How have you dealt with some of the reactions to 10 Barrel opening brewpubs in new cities?
The reaction in general has been extremely positive. There’s a very small but very vocal minority [that is negative]. We’re getting great feedback, the neighbors are excited. Especially in San Diego, we’re first of the revitalization in a worn down neighborhood. The support we get here is awesome and people from Bend are so stoked to share a little piece of Bend and what we started here and these new markets. It’s not an accident that we picked some of the most craft-centric markets in the country to go into. People come in [to those pubs], there’s still great beer that’s brewed locally. We’re providing a lot of jobs, a really fun experience and staying true to the brand and people are having a really good time.
How do you think 10 Barrel’s role has changed in the craft beer industry?
It hasn’t. Not at all. Our goals have always been to be a good part of the community. We help people out whenever we can. We always answer the phone.

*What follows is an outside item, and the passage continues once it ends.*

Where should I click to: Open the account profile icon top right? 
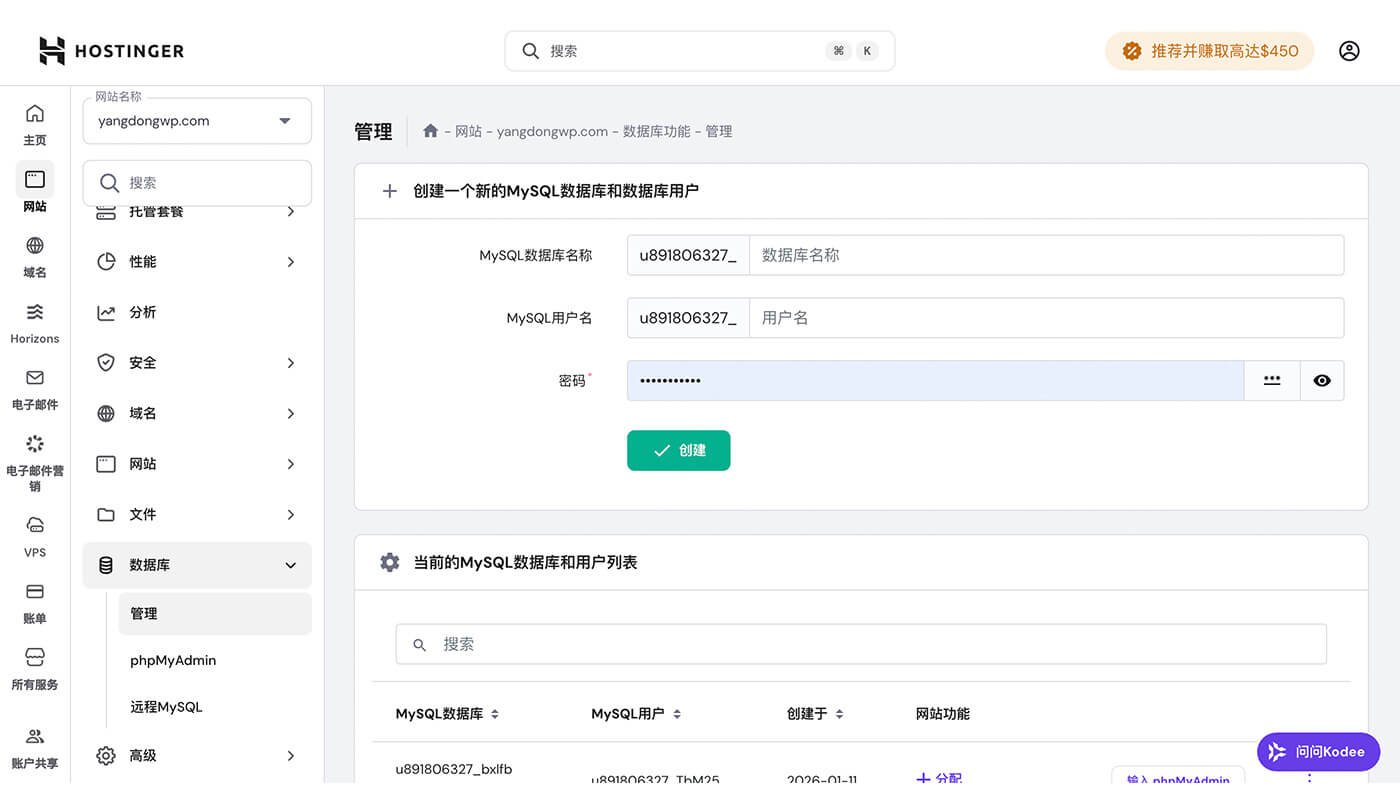[1349, 50]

If anything now we’ve got more ability to help people. We just want to continue to be innovators. We want to continue to be pushing the edge. We want to continue to be out in front of trends just like we always did in the past. Our role is just to put out a quality product and stay true to what we wanted to do and see where it all shakes out. When it’s within the family, within the AB portfolio, we’ve been a resource for almost everyone that’s been purchased.

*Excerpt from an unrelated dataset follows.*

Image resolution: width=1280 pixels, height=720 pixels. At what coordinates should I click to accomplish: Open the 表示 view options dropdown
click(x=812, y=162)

What do you wish more people knew about 10 Barrel right now?
The people that are fans and that enjoy the product know all there is to know. That’s all it’s about at the end of the day: It’s about the beer. Maybe those that are critics of the deal, I maybe wish they could see the inner workings a little more, and everything we’re saying about who’s in control, who’s making decisions, who’s driving the creativity, the autonomy that our brewers have, things like that, are all very real. Seeing that, and seeing who’s been the driving force and seeing who’s been making the decisions, it’s the exact same people it always has been, which is good.
What trends are you excited about in the brewing industry?
Not hazy IPAs. Not New England-style IPA. I think we’re kind of caught in between trends right now. Session IPAs are still big, but that really was last year or the year before. Getting back into the lighter-style beer, a little less complicated style beer. Those are all still hot and they’re what’s moving, but I wouldn’t say they’re what’s next. The crush and sessionable sours I know we played a real driving force in creating, and it’s huge for us and it’s huge nationwide. I’m excited to really see what’s next. We’re trying a lot of things.
What does the next 10 years look like for 10 Barrel?
I have no idea. That’s the thing. There never was a five-year plan. There never was a three-year plan. Just make as much [beer] as we can, sell as much as we can. That’s really what our strategy was, to grow organically, grow healthily as a business, and that still maintains today. We’re expanding into a lot of new markets, the beer is going further than we planned. The plan isn’t to become some big new national powerhouse. The plan is to focus on the home market of the Northwest, and just continue to have fun.